18 December, 2018
In the recent case of Z v Y [2018] HKCFI 2342, Hong Kong’s Court of First Instance (CFI) held that recognition of an arbitral award (Award) of the China Guangzhou Arbitration Commission (Commission) should be refused under section 95 (3) (b) of the Arbitration Ordinance (Cap 609) because it would be contrary to public policy to enforce the Award in Hong Kong, when there were valid grounds to claim that the guarantee (on which the claim in the arbitration was based) secured obligations under contracts tainted by illegality. It held that the arbitral tribunal had failed to give adequate reasons as to why it accepted the guarantee to be valid and legally enforceable. The tribunal’s failure to explain adequately why it upheld the validity of the guarantee also cast doubt, the Court said, on its acceptance of the existence of a valid and binding arbitration agreement in the guarantee.
Background
The CFI granted the Applicant leave to enforce the Award in Hong Kong. The Respondent then applied, under section 95 of the Arbitration Ordinance (Cap 609) to set aside the order granting such leave on the grounds that:
(1) the guarantee was void and invalid under both PRC and Hong Kong law for illegality;
(2) there was no arbitration agreement;
(3) she was not given proper notice or opportunity to appoint her arbitrator to the tribunal;
(4) she was under incapacity as a party to the arbitration agreement;
Court’s Decision
The Court allowed the Respondent’s application and held as follows.
Illegality ground
The Applicant’s claims against the Respondent in the arbitration were made on the basis of a guarantee under which the Respondent guaranteed payment of a debt allegedly due to the Applicant by a Mainland company (HD).The debt was said to be due by HD to the Applicant under supply contracts. The Respondent’s case was that there were sham arrangements and loan arrangements disguised as supply contracts, which contravened PRC laws and constituted the criminal offence of “fraudulent contracts” and that the guarantee was void and invalid under both PRC and Hong Kong law.
The Court said that on a careful review of the Award it was unclear whether the tribunal had thoroughly considered the issues of illegality raised by the Respondent, such that the Court had serious reservations as to the reasons given by the tribunal as to why the Respondent’s claims were dismissed. The Respondent’s claims as to sham transactions were credible and supported by evidence, the Court said, and should be thoroughly considered by the tribunal, and the dismissal of such claims adequately explained. The reasons may be short, the Court said, as long as the factual and legal basis were explained and the reasoning expressed, to enable the parties to understand how, and why, a finding was made on a material issue, and how a conclusion was reached by the tribunal.
The Court said that the tribunal had failed to give any adequate reason as to why it had concluded that the Respondent’s claim of illegality of the underlying debt had not been established. The important issue of whether the underlying debt was illegal and unenforceable under PRC law, so as to render the guarantee void and unenforceable against the Respondent, was not addressed in the Award with adequate reasons, and it would offend the Court’s notions of fairness and justice to enforce the Award when it might be tainted by illegality, and when a significant issue brought before the tribunal for determination had not been seen to be properly considered and determined, contrary to the parties’ legitimate and reasonable expectations.

__Short problem a__
Locate each line in the records that contains the string "кокаин", and copy those lines.
The records have no connection to the case summary above them.

__Target pointing data__

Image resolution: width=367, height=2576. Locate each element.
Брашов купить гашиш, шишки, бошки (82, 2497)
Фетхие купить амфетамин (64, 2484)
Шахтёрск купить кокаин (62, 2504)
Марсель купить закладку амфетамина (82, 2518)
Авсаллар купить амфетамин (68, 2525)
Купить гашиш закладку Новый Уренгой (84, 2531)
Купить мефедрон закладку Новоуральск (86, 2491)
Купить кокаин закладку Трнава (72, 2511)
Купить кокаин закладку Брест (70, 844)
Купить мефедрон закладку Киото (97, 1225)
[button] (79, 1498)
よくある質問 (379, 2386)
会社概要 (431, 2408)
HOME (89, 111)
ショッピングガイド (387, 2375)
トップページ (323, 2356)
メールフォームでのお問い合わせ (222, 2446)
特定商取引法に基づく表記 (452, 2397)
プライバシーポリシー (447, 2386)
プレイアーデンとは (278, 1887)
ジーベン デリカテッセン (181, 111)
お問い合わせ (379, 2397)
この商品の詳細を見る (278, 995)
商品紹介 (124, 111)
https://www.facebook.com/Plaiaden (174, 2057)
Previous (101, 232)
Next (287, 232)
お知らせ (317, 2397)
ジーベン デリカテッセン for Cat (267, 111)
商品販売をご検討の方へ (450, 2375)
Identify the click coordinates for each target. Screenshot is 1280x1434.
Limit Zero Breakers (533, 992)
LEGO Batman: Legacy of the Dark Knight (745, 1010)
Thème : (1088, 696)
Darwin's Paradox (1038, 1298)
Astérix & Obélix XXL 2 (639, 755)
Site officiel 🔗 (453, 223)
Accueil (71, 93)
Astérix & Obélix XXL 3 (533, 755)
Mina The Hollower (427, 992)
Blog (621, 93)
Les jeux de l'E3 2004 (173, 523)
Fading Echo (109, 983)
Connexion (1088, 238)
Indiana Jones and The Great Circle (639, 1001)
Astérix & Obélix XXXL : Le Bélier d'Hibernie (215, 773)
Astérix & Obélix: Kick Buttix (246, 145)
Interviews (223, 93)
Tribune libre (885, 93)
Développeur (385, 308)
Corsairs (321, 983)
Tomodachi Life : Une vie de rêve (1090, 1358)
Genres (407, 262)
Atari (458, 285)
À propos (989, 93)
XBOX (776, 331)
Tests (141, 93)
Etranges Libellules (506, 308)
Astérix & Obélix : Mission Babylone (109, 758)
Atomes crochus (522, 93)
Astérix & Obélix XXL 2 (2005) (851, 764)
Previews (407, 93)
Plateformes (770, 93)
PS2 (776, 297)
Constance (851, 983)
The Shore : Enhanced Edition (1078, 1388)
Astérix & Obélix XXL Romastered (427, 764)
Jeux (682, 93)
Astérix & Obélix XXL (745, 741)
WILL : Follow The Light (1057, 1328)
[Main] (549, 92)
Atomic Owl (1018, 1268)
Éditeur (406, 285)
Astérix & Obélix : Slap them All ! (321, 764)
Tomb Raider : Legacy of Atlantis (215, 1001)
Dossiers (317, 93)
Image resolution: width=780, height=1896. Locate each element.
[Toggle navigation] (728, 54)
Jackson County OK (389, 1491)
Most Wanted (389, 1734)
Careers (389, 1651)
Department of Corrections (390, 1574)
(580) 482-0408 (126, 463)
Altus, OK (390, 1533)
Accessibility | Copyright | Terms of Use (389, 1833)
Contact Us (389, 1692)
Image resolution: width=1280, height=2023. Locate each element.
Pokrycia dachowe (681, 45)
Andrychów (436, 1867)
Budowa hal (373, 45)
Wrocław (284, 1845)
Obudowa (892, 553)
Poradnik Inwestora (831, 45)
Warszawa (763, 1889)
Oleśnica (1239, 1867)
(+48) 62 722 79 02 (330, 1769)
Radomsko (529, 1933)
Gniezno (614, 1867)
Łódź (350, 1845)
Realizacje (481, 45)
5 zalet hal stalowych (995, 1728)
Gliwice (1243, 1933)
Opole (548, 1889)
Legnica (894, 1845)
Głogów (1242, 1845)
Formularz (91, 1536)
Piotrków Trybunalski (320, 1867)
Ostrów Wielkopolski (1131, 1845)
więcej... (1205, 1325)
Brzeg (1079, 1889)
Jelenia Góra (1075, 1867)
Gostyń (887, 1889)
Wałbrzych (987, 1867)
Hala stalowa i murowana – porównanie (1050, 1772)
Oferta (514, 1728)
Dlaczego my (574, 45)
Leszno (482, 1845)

__Short problem b__
According to the case summary, why did the Court consider that enforcing the Award would offend its notions of fairness and justice?

__Full response a__
Шахтёрск купить кокаин (62, 2504)
Купить кокаин закладку Трнава (72, 2511)
Купить кокаин закладку Брест (70, 844)

__Full response b__
The Award might be tainted by illegality. The tribunal had not given adequate reasons on whether the underlying debt was illegal and unenforceable under PRC law, which would make the guarantee void. That significant issue had not been seen to be properly considered and determined, contrary to the parties' legitimate and reasonable expectations.